Nel suo saggio Matrescenza, la scrittrice Lucy Jones racconta il proprio viaggio nella maternità (chiama questi anni “il periodo più solitario della mia vita adulta”) descrivendo la forza dirompente dell’esperienza – il fatto che servizi maternità sottofinanziati, abitazioni instabili e costi esorbitanti per la cura dei bambini influenzano direttamente il modo in cui le persone vivono la genitorialità. Come osserva la dottoressa Dow: “Molte persone hanno un’idea di cosa significhi avere una famiglia, ed è un’immagine modellata sulle generazioni precedenti. Ma oggi la realtà è molto diversa: avere un figlio è molto più costoso di trent’anni fa, si deve lavorare molto di più e destreggiarsi tra mille cose, mentre l’assistenza pubblica è meno solida. L’esperienza è quindi molto diversa da quella che hanno avuto i loro genitori.”

Per la dottoressa Dow, tuttavia, c’è un grande vantaggio nel fatto che molti di noi non accettino più tacitamente il vecchio dogma secondo cui riprodursi biologicamente è necessario o “lo scopo della nostra esistenza”. “Molti attivisti climatici con cui ho parlato hanno concluso che la visione normativa di famiglia – recinzione bianca, casa indipendente, due auto, vacanze regolari – è molto impegnativa dal punto di vista climatico, e questo non li ha fatti desistere, ma li ha spinti a immaginare modi alternativi per creare una famiglia. Allo stesso modo, penso che le conversazioni che stiamo facendo oggi porteranno a un cambiamento positivo nel concetto stesso di famiglia.” Più che una diminuzione delle famiglie, lei prevede una “proliferazione dei ruoli” che svolgiamo nelle vite degli altri; man mano che sempre più instaurano legami con bambini e giovani con cui non hanno rapporti genetici, l’idea stessa di chi o cosa sia una famiglia si espanderà. “E tutto ciò ha il potenziale per avvicinarci di più, anziché allontanarci.”

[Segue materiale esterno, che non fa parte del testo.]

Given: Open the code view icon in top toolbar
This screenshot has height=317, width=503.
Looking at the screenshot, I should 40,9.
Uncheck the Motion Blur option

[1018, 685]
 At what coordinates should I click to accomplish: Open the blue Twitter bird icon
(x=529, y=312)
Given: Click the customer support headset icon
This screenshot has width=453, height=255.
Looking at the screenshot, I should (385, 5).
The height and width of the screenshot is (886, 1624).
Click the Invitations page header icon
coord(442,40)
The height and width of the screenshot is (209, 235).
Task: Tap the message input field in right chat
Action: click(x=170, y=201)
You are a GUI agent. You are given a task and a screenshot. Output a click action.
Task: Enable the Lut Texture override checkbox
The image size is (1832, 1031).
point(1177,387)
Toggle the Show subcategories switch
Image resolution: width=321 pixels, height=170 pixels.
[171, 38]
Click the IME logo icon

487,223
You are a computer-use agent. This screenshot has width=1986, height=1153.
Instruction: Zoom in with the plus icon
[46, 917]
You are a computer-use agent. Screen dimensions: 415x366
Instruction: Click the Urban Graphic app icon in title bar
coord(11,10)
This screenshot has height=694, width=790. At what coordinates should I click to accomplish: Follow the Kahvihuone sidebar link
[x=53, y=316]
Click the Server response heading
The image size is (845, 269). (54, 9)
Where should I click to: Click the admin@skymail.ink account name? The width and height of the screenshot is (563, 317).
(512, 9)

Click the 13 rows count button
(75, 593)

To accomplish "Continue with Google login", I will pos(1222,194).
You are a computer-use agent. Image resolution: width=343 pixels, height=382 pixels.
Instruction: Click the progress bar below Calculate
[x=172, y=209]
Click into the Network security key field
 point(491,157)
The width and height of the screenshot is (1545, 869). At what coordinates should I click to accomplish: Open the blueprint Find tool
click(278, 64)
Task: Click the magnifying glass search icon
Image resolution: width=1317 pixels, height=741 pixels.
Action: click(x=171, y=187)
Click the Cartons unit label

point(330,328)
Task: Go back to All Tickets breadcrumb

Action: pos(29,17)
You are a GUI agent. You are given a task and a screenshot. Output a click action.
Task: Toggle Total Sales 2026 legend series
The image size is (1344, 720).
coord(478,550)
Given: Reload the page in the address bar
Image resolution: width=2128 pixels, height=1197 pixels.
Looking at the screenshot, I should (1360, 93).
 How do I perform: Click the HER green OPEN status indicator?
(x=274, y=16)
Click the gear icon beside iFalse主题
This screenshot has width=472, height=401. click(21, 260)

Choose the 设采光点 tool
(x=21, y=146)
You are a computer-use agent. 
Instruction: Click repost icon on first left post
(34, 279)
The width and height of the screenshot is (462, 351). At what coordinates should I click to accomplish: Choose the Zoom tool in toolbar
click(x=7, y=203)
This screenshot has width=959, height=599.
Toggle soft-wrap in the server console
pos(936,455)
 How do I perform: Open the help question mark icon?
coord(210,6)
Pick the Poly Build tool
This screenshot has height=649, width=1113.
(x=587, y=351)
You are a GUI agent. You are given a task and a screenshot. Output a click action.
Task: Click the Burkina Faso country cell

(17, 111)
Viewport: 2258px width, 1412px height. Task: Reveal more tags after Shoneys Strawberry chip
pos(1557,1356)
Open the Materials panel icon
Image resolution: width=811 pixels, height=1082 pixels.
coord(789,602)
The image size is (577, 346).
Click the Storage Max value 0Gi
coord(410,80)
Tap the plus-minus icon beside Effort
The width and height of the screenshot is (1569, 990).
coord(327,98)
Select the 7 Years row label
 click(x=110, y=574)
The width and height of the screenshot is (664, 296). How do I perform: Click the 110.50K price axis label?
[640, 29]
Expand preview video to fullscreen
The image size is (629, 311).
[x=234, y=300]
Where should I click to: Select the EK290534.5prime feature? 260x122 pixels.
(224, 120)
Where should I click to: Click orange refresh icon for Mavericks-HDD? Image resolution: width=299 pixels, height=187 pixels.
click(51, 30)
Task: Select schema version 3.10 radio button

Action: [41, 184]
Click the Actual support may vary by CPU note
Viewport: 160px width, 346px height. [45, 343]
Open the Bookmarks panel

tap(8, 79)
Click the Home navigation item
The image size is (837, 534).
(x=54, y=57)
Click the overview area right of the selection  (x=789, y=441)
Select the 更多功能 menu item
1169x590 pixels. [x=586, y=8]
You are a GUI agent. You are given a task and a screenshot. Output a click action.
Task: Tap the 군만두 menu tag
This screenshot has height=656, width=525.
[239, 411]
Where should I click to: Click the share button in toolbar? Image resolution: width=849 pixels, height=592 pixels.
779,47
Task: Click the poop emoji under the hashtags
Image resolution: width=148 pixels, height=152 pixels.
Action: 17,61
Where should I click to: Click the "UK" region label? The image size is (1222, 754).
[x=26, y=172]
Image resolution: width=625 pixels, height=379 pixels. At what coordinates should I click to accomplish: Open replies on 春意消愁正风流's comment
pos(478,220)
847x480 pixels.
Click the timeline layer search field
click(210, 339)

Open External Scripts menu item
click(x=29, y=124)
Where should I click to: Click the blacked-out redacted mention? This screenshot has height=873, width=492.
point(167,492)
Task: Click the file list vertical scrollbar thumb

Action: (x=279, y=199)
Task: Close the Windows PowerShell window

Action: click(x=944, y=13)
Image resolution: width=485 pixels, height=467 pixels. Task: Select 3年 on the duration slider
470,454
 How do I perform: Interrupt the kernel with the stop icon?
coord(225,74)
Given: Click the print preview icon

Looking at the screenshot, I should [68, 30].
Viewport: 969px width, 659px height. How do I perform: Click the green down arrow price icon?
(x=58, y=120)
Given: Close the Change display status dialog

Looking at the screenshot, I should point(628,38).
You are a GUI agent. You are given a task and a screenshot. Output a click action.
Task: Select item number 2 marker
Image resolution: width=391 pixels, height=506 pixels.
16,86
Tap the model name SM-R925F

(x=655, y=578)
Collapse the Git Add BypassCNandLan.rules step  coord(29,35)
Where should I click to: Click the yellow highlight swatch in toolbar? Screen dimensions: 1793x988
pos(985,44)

Per quanto mi riguarda, con il passare del tempo e i movimenti del bambino – un essere alieno che si agita dentro il mio corpo – ho trovato una certa pace nell’assumere questo nuovo, vulnerabile, ruolo. Il mondo continua a essere un posto spaventoso, anche per una come me, con tutte le sue risorse e privilegi – ma suppongo che, come ogni persona che si è trovata in questa situazione prima di me, sto scegliendo di abbracciare la speranza.